**Goal 1**
Answer these questions from the static typing thread, one answer per line, marked like the questions.
(a) Which programming language is named in the example of a function that is hard to give a static type?
(b) Who is said to have asked why one would not want to use a static type system?
(c) Which two MOPs are named at the end?
**Goal 2**
List every person named in the static typing thread.
**Goal 3**
Echo the static typing thread word for word, starting at "If this situation" and ending at "in certain contexts.".

**Quoted text**
───
Pascal Costanza wrote:

Adrian Hey wrote:

I've been using statically typed FPL's for a
good few years now, and I can only think of one occasion where I had
"good" code rejected by the type checker (and even then the work around
was trivial). All other occasions it was telling me my programs were
broken (and where they were broken), without me having to test it.

This is good thing.
Maybe you haven't written the kind of programs yet that a static type
system can't handle.

Your right, I haven't. I would say the overwhelming majority of programs
"out there" fall into this category. I am aware that some situations are
difficult to handle in a statically typed language. An obvious example
in Haskell would be trying to type a function which interpreted strings
representing arbitrary haskell expressions and returned their value..

eval :: String -> ??

If this situation is to be dealt with at all, some kind of dynamic
type system seems necessary. I don't think anybody is denying that
(certainly not me).

As for dynamics, I don't think anybody would deny the usefulness of a
dynamic type system as a *supplement to* the static type system.

I don't deny that static type systems can be a useful supplement to a
dynamic type system in certain contexts.

I don't think anybody who read your posts would get that impression :-)
There is an important class of programs - those that can reason about
themselves and can change themselves at runtime - that cannot be
statically checked.
Yes indeed. Even your common or garden OS falls into this category I
think, but that doesn't mean you can't statically type check individual
fragments of code (programs) that run under that OS. It just means
you can't statically type check the entire system (OS + application
programs).
Your claim implies that such code should not be written,
What claim? I guess you mean the one about dynamic typing being a
useful supplement to, but not a substitute for, static typing.

If so, I don't think it implies that at all.
at least not "most of the time" (whatever that means).
Dunno who you're quoting there, but it isn't me.
Why? Maybe I am missing an important insight about such programs
that you have.

Possibly, but it seems more likely that you are simply misrepresenting
what I (and others) have written in order to create a straw man to demolish.

Regards
--
Adrian Hey

Dirk Thierbach wrote:

Pascal Costanza <co******@web.de> wrote:

I have given reasons when not to use a static type system in this
thread.

Nobody forces you to use a static type system. Languages, with their
associated type systems, are *tools*, and not religions. You use
what is best for the job.

_exactly!_

That's all I have been trying to say in this whole thread.

Marshall Spight asked
http://groups.google.com/groups?selm...38%40sccrnsc01
why one would not want to use a static type system, and I have tried to
give some reasons.

I am not trying to force anyone to use a dynamically checked language. I
am not even trying to convince anyone. I am just trying to say that
someone might have very good reasons if they didn't want to use a static
type system.

Please take a look at the Smalltalk MOP or the CLOS MOP and tell
me what a static type system should look like for these languages!
───
**Material**

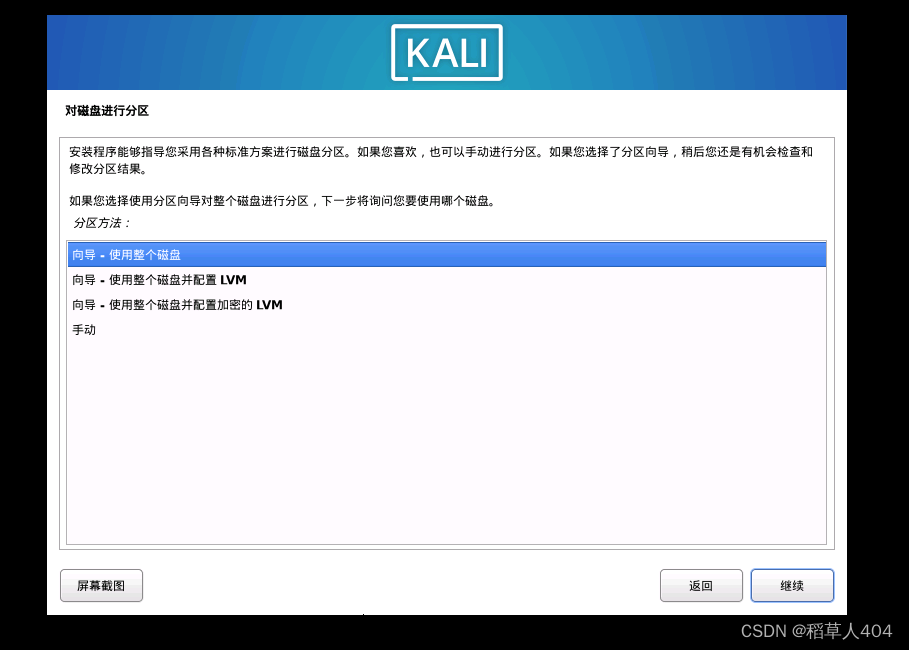Click the black background outside the installer window
Viewport: 909px width, 650px height.
(23, 325)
───
**Complete response 1**
(a) Haskell
(b) Marshall Spight
(c) The Smalltalk MOP and the CLOS MOP

**Complete response 2**
Pascal Costanza
Adrian Hey
Dirk Thierbach
Marshall Spight

**Complete response 3**
If this situation is to be dealt with at all, some kind of dynamic
type system seems necessary. I don't think anybody is denying that
(certainly not me).

As for dynamics, I don't think anybody would deny the usefulness of a
dynamic type system as a *supplement to* the static type system.

I don't deny that static type systems can be a useful supplement to a
dynamic type system in certain contexts.